▶ [Required tasks]:
[1] From the Mark Cole profile, set down the part that opens with the words containing "American politician (born" and closes with "re-election in 2021.".
[2] Using the Mark Cole profile, name every county and city that made up the 88th district he represented.
[3] Summarize the Mark Cole profile in two sentences.

▶ [Text provided]:

#####

Member of the Virginia House of Delegates from the 88th district
- In office January 9, 2002 – January 12, 2022
- Preceded by: Tom Moss
- Succeeded by: Phillip Scott

Personal details
- Born: Mark Lanze Cole June 6, 1958 (age 68) Louisville, Kentucky, U.S.
- Party: Republican
- Spouse: Eugenia Ann Fairchild
- Children: Jeremy Cole
- Education: Western Kentucky University Germanna Community College Mary Washington College
- Profession: Systems Analyst
- Committees: Privileges and Elections (Chair) Education Finance
- Website: www.marklcole.com

Military service
- Branch/service: United States Navy
- Years of service: 1980–2004
- Rank: Commander
- Unit: USS Mississippi (CGN-40) United States Naval Reserve (1985–2004)
- Awards: Navy Commendation Medal (3)

= Mark Cole =

American politician (born 1958)

Mark Lanze Cole (born June 6, 1958) is an American politician of the Republican Party. From 2002 until 2022 he was a member of the Virginia House of Delegates. He represented the 88th district in the Virginia Piedmont, made up of parts of Fauquier, Spotsylvania and Stafford Counties, and the City of Fredericksburg, Virginia. Cole did not run for re-election in 2021.

#####

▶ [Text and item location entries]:
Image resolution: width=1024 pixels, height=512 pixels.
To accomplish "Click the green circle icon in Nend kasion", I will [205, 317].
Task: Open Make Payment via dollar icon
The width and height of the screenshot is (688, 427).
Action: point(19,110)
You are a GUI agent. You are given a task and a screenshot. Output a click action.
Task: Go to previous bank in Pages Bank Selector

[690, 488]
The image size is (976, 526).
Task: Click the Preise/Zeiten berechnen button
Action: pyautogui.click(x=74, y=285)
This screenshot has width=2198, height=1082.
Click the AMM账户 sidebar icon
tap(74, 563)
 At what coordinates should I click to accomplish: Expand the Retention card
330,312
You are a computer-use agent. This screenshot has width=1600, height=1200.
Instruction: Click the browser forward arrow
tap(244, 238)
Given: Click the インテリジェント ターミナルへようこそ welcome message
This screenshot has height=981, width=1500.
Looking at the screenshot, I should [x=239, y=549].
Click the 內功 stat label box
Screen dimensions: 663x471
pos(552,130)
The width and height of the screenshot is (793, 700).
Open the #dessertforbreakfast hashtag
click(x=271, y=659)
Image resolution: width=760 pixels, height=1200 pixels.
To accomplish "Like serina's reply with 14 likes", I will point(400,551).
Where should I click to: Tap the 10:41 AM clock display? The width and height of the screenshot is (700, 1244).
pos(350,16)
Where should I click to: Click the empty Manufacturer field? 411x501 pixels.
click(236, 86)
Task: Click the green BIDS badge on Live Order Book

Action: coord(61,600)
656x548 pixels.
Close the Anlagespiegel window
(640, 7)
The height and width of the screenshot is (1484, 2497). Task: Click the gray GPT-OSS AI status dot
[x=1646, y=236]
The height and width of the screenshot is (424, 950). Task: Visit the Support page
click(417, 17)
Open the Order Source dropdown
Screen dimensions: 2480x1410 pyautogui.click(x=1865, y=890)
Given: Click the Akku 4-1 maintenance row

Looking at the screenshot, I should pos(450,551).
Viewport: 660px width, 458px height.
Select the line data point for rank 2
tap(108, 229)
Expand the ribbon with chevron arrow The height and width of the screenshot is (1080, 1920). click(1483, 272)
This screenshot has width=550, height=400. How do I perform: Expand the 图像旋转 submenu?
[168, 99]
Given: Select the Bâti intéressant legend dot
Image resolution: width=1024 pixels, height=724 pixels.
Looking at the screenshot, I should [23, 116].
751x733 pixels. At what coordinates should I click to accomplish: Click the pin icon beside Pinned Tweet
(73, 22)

#####

▶ [Answer list]:
[1]
American politician (born 1958)

Mark Lanze Cole (born June 6, 1958) is an American politician of the Republican Party. From 2002 until 2022 he was a member of the Virginia House of Delegates. He represented the 88th district in the Virginia Piedmont, made up of parts of Fauquier, Spotsylvania and Stafford Counties, and the City of Fredericksburg, Virginia. Cole did not run for re-election in 2021.

[2]
Fauquier County
Spotsylvania County
Stafford County
City of Fredericksburg

[3] Mark Lanze Cole, born June 6, 1958, is a Republican American politician who represented the 88th district of the Virginia House of Delegates from 2002 until 2022. He served in the United States Navy from 1980 to 2004, reaching the rank of Commander, and did not run for re-election in 2021.